While a hospital may prefer not to pay a practice for “goodwill,” no law or regulation exists that would prohibit “goodwill” from arising from the purchase of practice assets.

For example, some physician practices provide ancillary services (e.g., imaging). An ancillary service line of business may be valued as a “going concern” using the discounted cash flow method, a method that is consistent with applicable law and standard valuation principles. This valuation method could result in a value for the ancillary service line that exceeds the value of the assets used to provide those ancillary services. This excess value might be treated as “goodwill” for the acquiring hospital’s accounting purposes. It is a standard economic and valuation reality that a well-operated business is worth more than the sum of its identifiable component tangible and intangible assets.

A practice should assure that it is aware of the full value of its ancillary services; if not, it runs the risk of seeking less than fair market value for its practice assets.

MYTH #2: Intangible Practice Assets Have No Value

Similar to the “goodwill” myth, a hospital may take the position that it may lawfully pay for a practice’s “hard assets” only. This is incorrect.

Practices typically own and can sell valuable intangible assets such as custodial rights to patient charts, “trained and assembled” physician and non-physician workforces (i.e., the “workforce-in-place”), and even the practice name. Each of these intangible assets provides a measurable economic benefit to a hospital and has a related fair market value.

Some appraisers may further this myth by asserting that practice intangible assets have value only if the practice as a whole has a going concern value. This position misapplies standard valuation principles and is easily disproved. Even if a business as a whole is not operated at a profit, it plainly has a break-up value connected to its component tangible and intangible assets (intangible assets are sold out of bankruptcy estates on a daily basis).

A practice should assure that an appraiser takes into account and values all of the practice’s material intangible assets, regardless of whether the practice as a whole has a going concern value.

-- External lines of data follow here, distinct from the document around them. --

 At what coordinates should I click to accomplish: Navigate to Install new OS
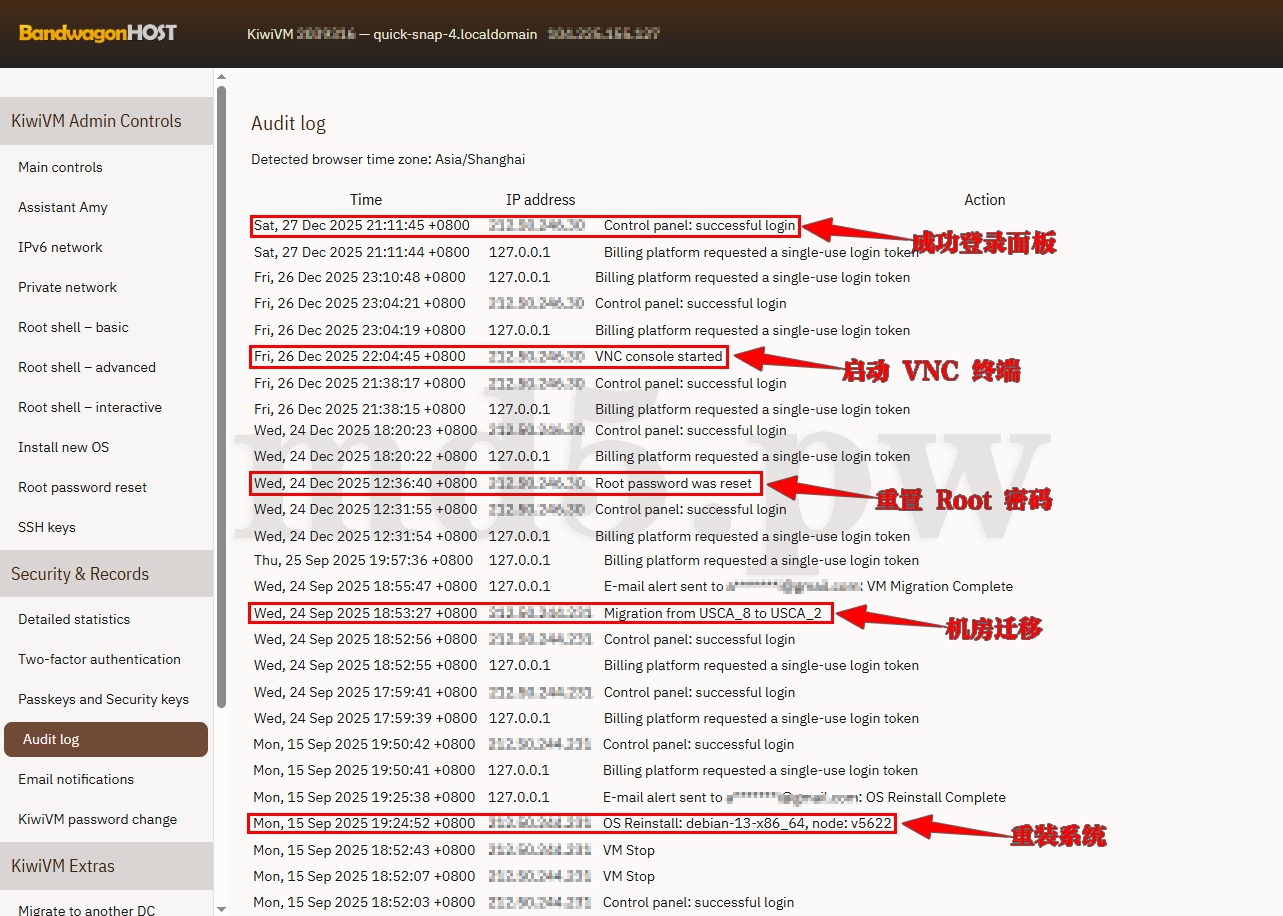pos(64,447)
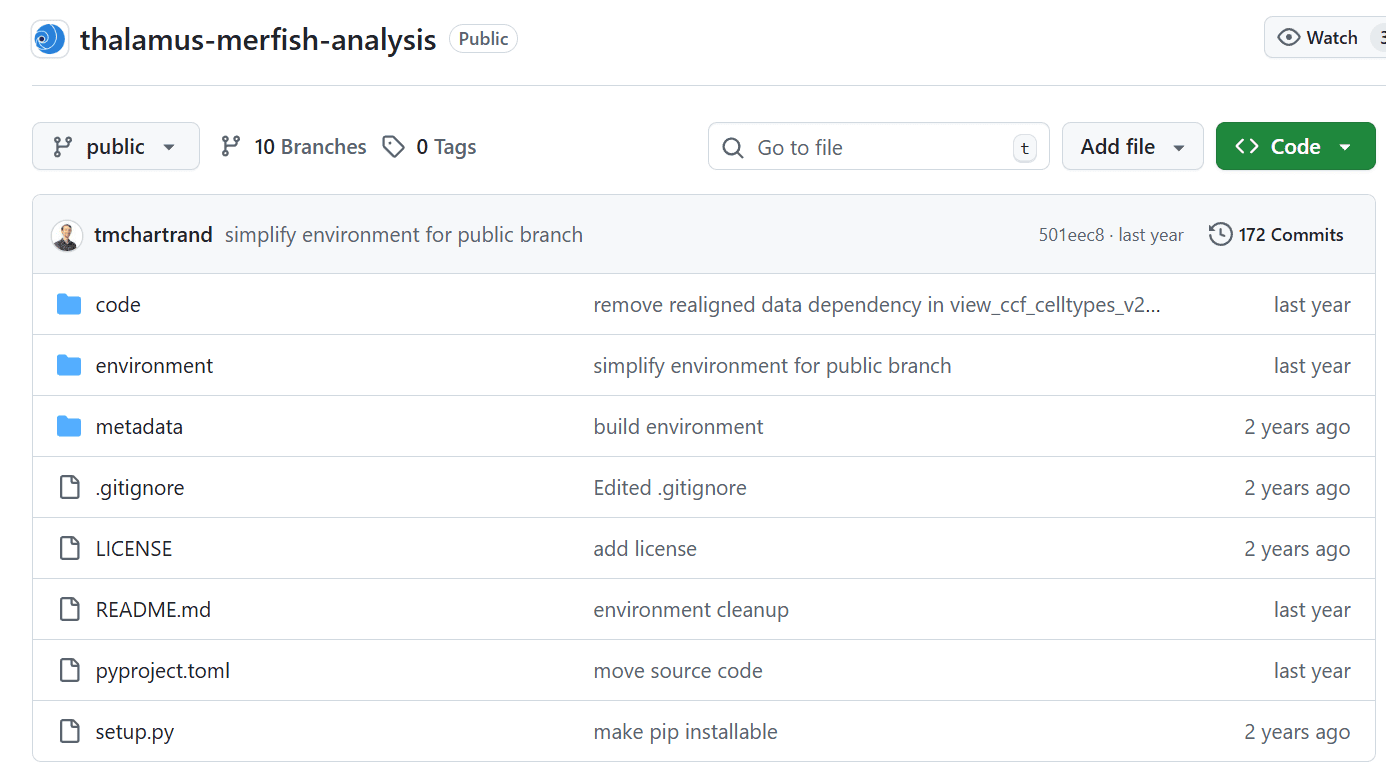Image resolution: width=1386 pixels, height=784 pixels.
Task: Open the public branch selector dropdown
Action: 116,147
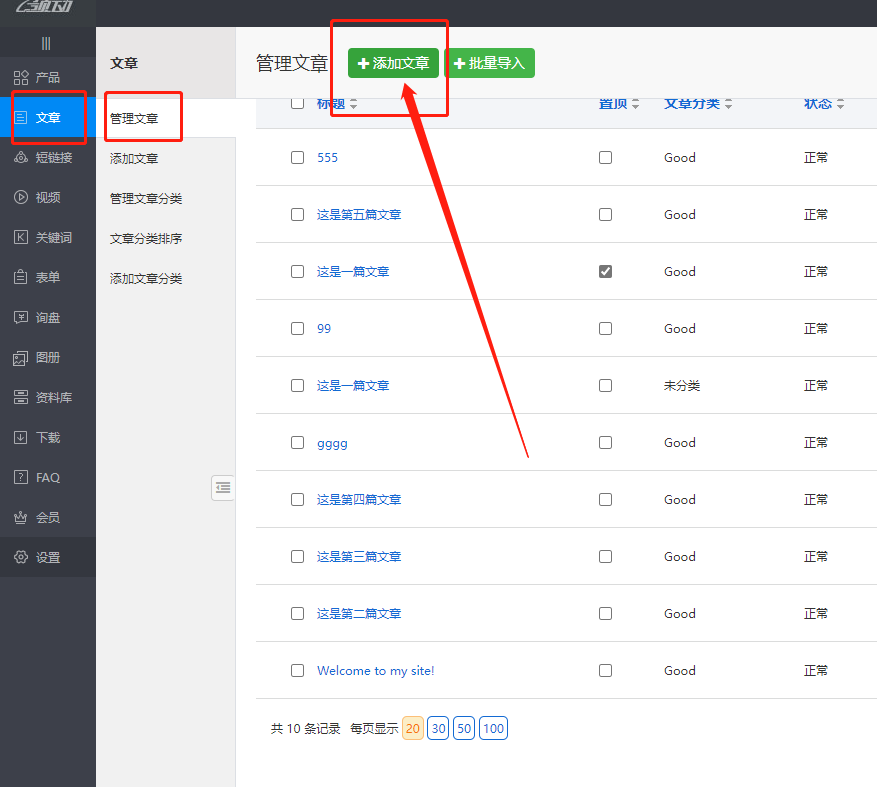This screenshot has height=787, width=877.
Task: Click the Inquiry icon in sidebar
Action: (21, 318)
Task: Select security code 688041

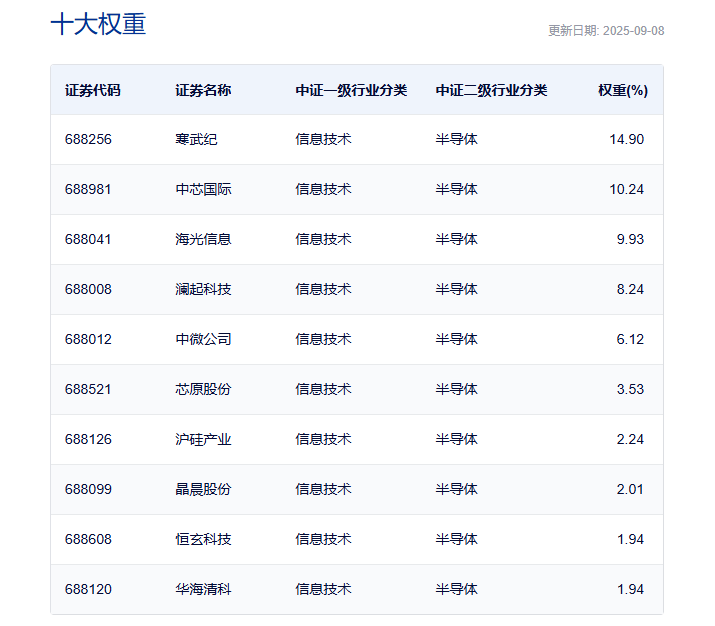Action: tap(88, 239)
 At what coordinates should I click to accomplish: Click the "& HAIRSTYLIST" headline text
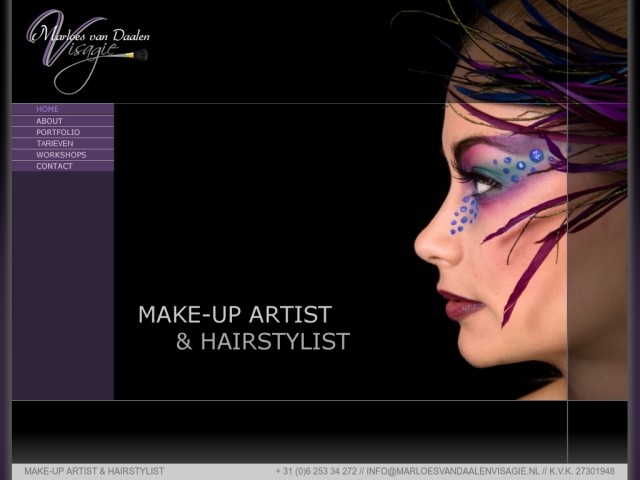[x=262, y=342]

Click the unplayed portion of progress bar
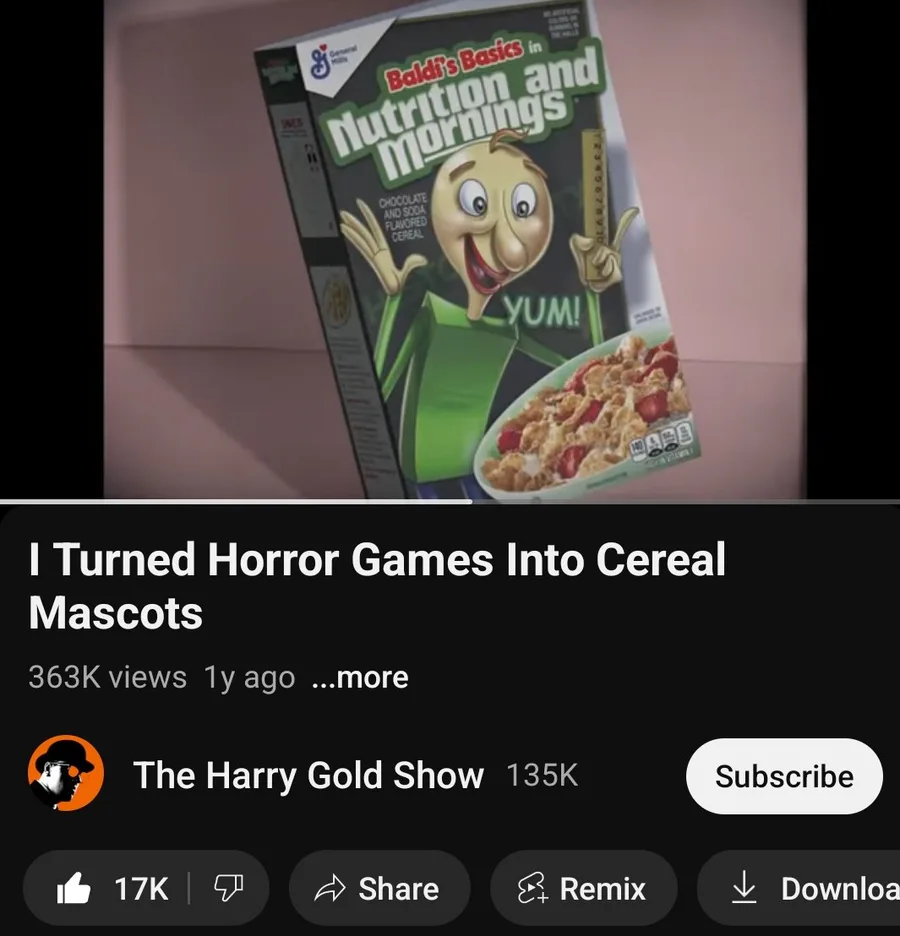point(686,501)
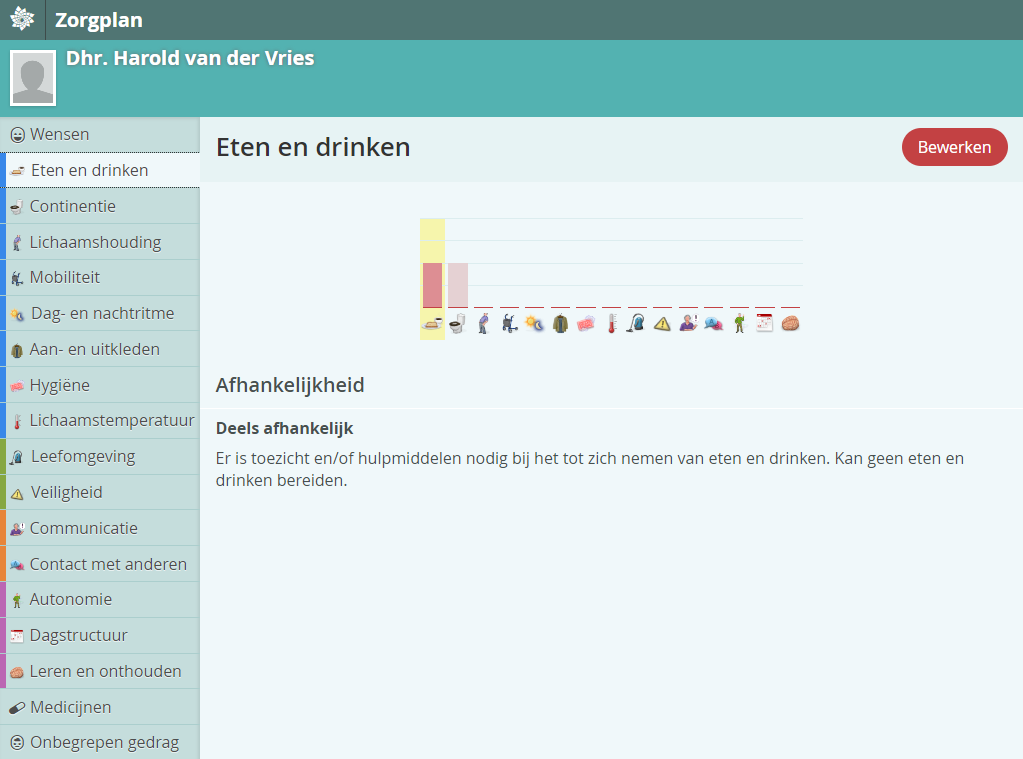Select Medicijnen from the sidebar
Viewport: 1023px width, 759px height.
(x=70, y=707)
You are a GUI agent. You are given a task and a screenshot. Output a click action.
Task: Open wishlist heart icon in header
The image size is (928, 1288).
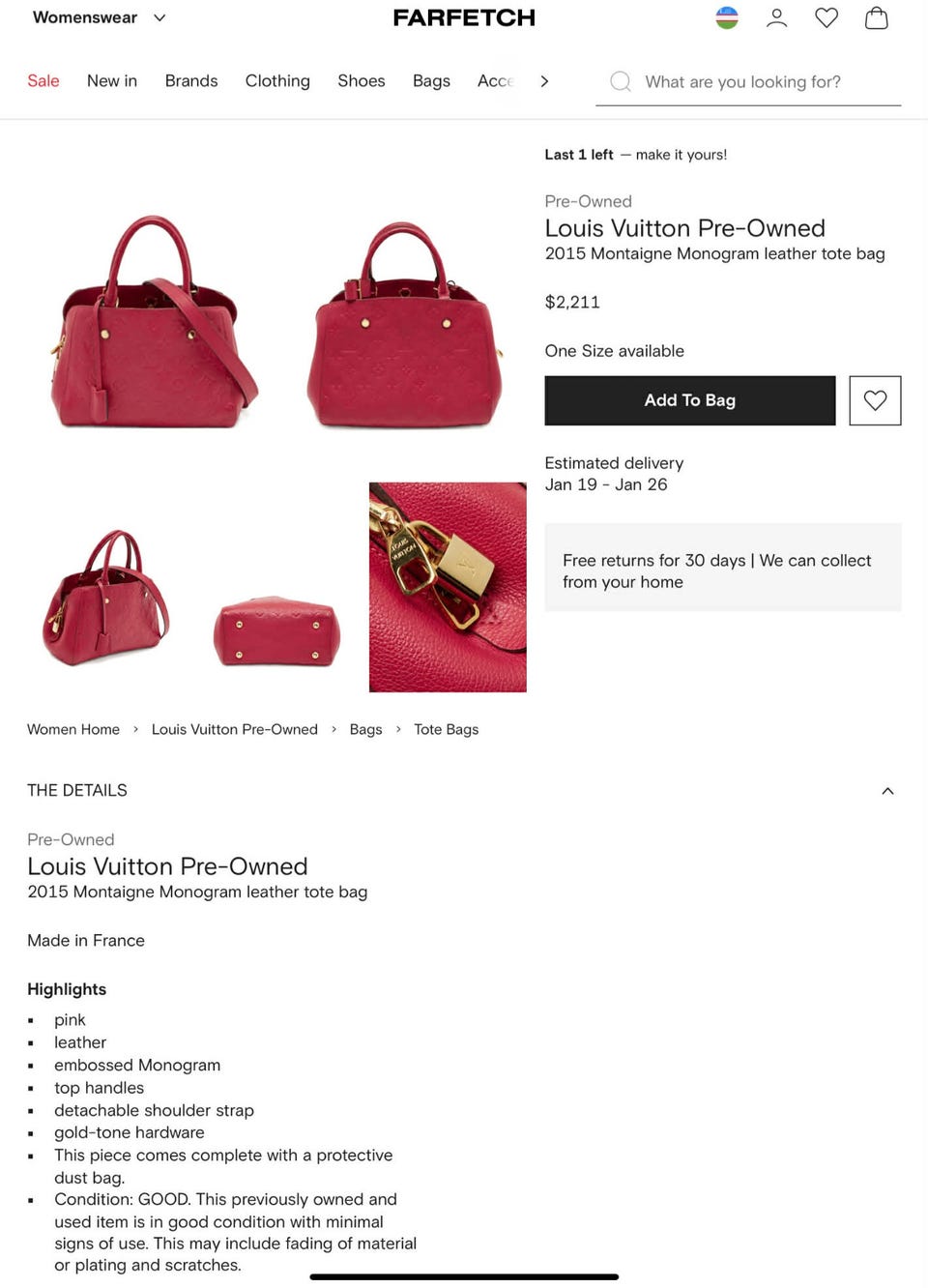(x=826, y=17)
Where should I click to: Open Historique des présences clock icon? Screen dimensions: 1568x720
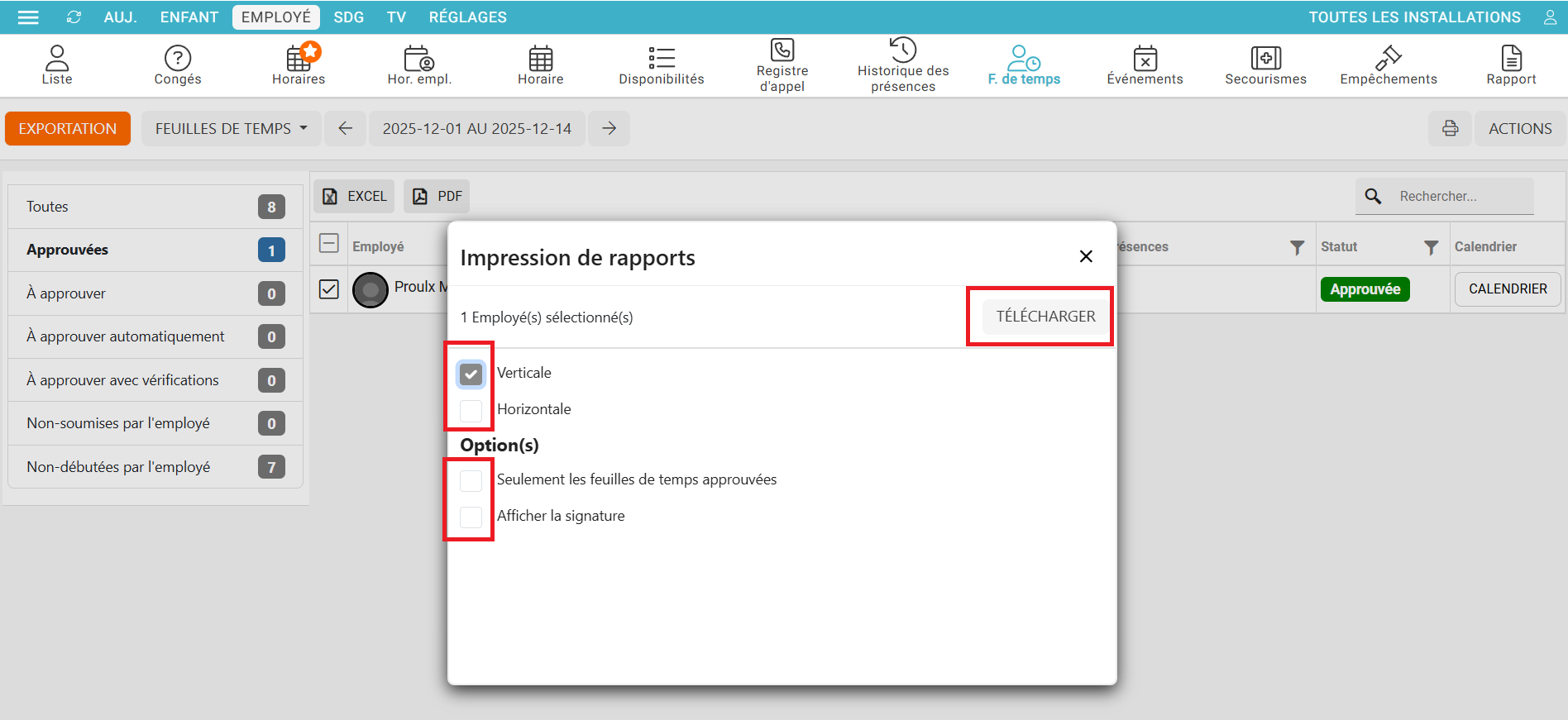(902, 50)
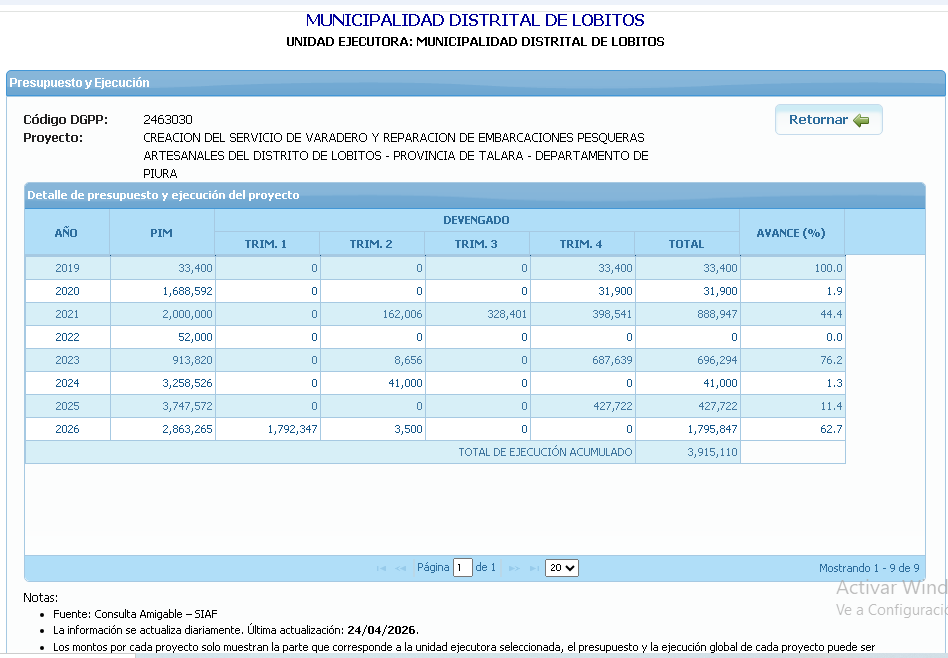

MYTH #3: Practice Value Depends on Future Employment Compensation

A suggestion that a practice is more valuable if the practice physicians accept lower future hospital employment compensation is inconsistent with standard valuation principles.

Simply put, practice value and post-transaction compensation are independent. A practice should assure than an appraiser will correctly and separately determine the fair market value of employment compensation and fair market value of the practice.

MYTH #4: A Valuation Cannot Consider Current Practice Revenue from Physician Referrals

A suggestion that the appraisal of a practice’s ancillary services as a going concern cannot consider the revenue generated by the practice’s physicians is inconsistent with the Stark Law and standard valuation principles.

An ancillary service line appraisal using the discounted cash flow method determines the value of the service line to the practice (i.e. seller) and, therefore, the floor price that the practice should be willing to accept to sell that service line. This type of valuation is not based on future referrals from any particular practice physician to the hospital (i.e. buyer). The hospital is not purchasing referrals; instead, the hospital is purchasing a collection of assets that provide a level of services for which the local market has demonstrated a predictable demand.

Conclusion

A practice should assure that it is fully educated regarding how applicable laws may affect practice valuations. Practices should negotiate based on applicable law and valuation principles and should quickly dispatch any myth that might enter the process.

In the future, I will identify several “myths” that cause wide variance in the determination of the fair market value of another essential element of integration transactions – physician employment compensation.